Tuesday, March 3, 2015

Dragons

It's my seventh grade year and my family has driven up the mountain to our friends' cabin. "Time at their cabin" usually involves very little time at the cabin. Instead, we shimmy up rocks, slide down waterfalls, and roast dinner around a roaring fire.

But we haven't gotten to dinner yet. For now, we're streaking though the forest in our swimwear. Well, 7 of the 8 kids are. I'm wearing sweat pants tucked into socks, and a sweatshirt with the hood pulled over my face. The sky is summer blue, but I am wishing for an umbrella.

It's all Mrs. Payne's fault. Well, hers and whatever baby neuroses were incubating in my adolescent mind just waiting to hatch and grow into something Neurotic, with a capital N.

Mrs. Payne is my homeroom teacher. She has short brown hair that is always perfectly styled and plump lips which regularly sport a nice shade of mauve. She is actually a great teacher. The problem is she has just finished teaching a unit on parasites that has made me terrified of getting a tapeworm. I have officially decided to give up meat. Unbeknownst to me, this vegetarian phase will only last for three months. Because: steak. Also: growth spurts.

I'm also terrified of getting a tick. For this reason, I have vowed to cover as much skin as possible when walking through the brush during tick season. I seem to be doing okay with my sweatsuit ensemble, but an umbrella would provide an extra layer of protection from ticks falling out of trees.
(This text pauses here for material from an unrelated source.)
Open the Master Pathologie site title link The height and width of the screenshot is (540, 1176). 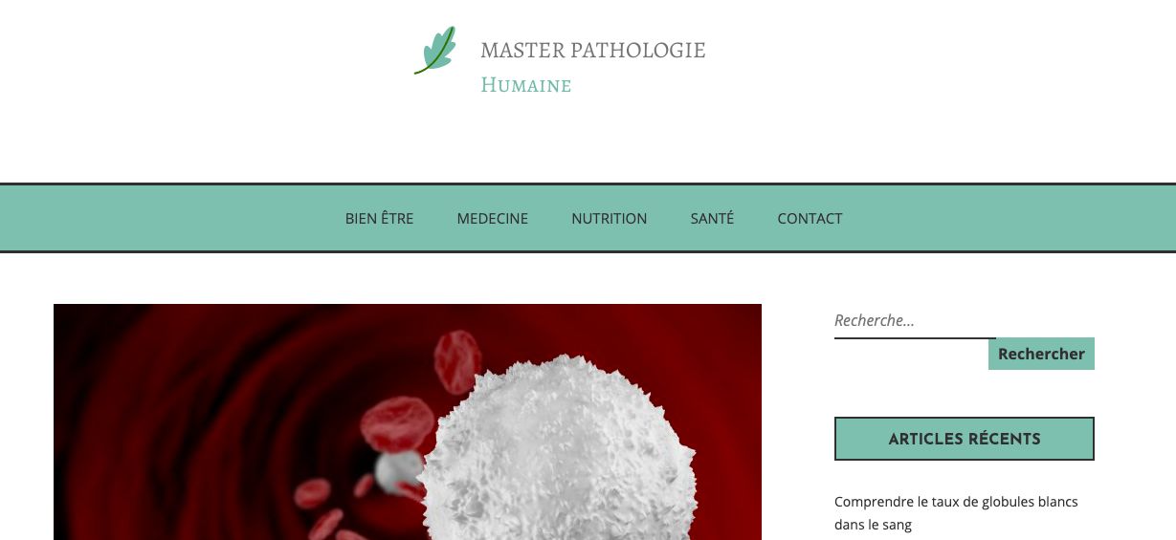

This is just one of many fears I have developed this year. It has been an unparalleled year in the fear department. Must be the hormones. Shortly before the parasite unit, Mrs. Payne brought in an acupuncturist to demonstrate the process of sticking very long needles into people's bodies. There was a lot of lecturing — Chinese medicine, qi, meridians, etc. — and then we all watched while she allowed the doctor to stick a needle in her head. HER HEAD. The very top, where the scalp is very hard and very thick, and very hard and very thick.

Enter: Oh sweet Moses, I will never, ever, ever do acupuncture ever. I do not even need to write this in my 7th grade diary because I know I will never forget my commitment to needle safety and general sanity.

But here is the way life often works: I was the only child that fateful day on the mountain who got a tick, and fast forward 18 years to today, and I've just spent some time on a doctor's table with eight needles in my head. EIGHT, people. In MY VERY HARD AND VERY THICK HEAD.

And here's what I have to say about it: I would much rather have a needle in my head than a tick in my back.

Amen and amen.

I have decided to try acupuncture with the hope that it will alleviate my dizziness, nausea and tinnitus. The doctor said it will take a few sessions before I can tell if the acupuncture is working for me, but I've worked out a tentative verdict:

This stuff is not a bunch of hooey balooey. When done by a skilled practitioner, it can accomplish good, healthy things in the body. It hasn't lessened my dizziness and nausea yet, BUT my tinnitus is a bit better already and my neck, which has felt like it's been full of gravel for several years, feels like it's been emptied of gravel and oiled up with some serious WD-40. I'm hopeful acupuncture will do for my vertigo what it's done for my neck.

I drove home from the acupuncturist with the windows down and country music crooning. When I pulled into my aunt and uncle's neighborhood, a gust of jasmine perfume blew through the car. I breathed it in and turned up the music. And then, to celebrate today, I took another lap around the block, occasionally popping my head out the window into the oncoming, fragrant breeze like an eager puppy. Because it's not everyday you get to slay a 7th grade acupuncture dragon.

If I had a Humans of New York-type blog, I'd rally up all your seventh grade dragons along with stories about the times you've slayed them. I'd like reading through those stories. You should tell me sometime. 


Cheering for you, and hugs, and G'night.


-SJ


P.S. Still working on slaying the tick dragon, but I can happily report that on my last traipse through the brush I didn't even bother to tuck my pants into my socks. So, two steps forward, baby.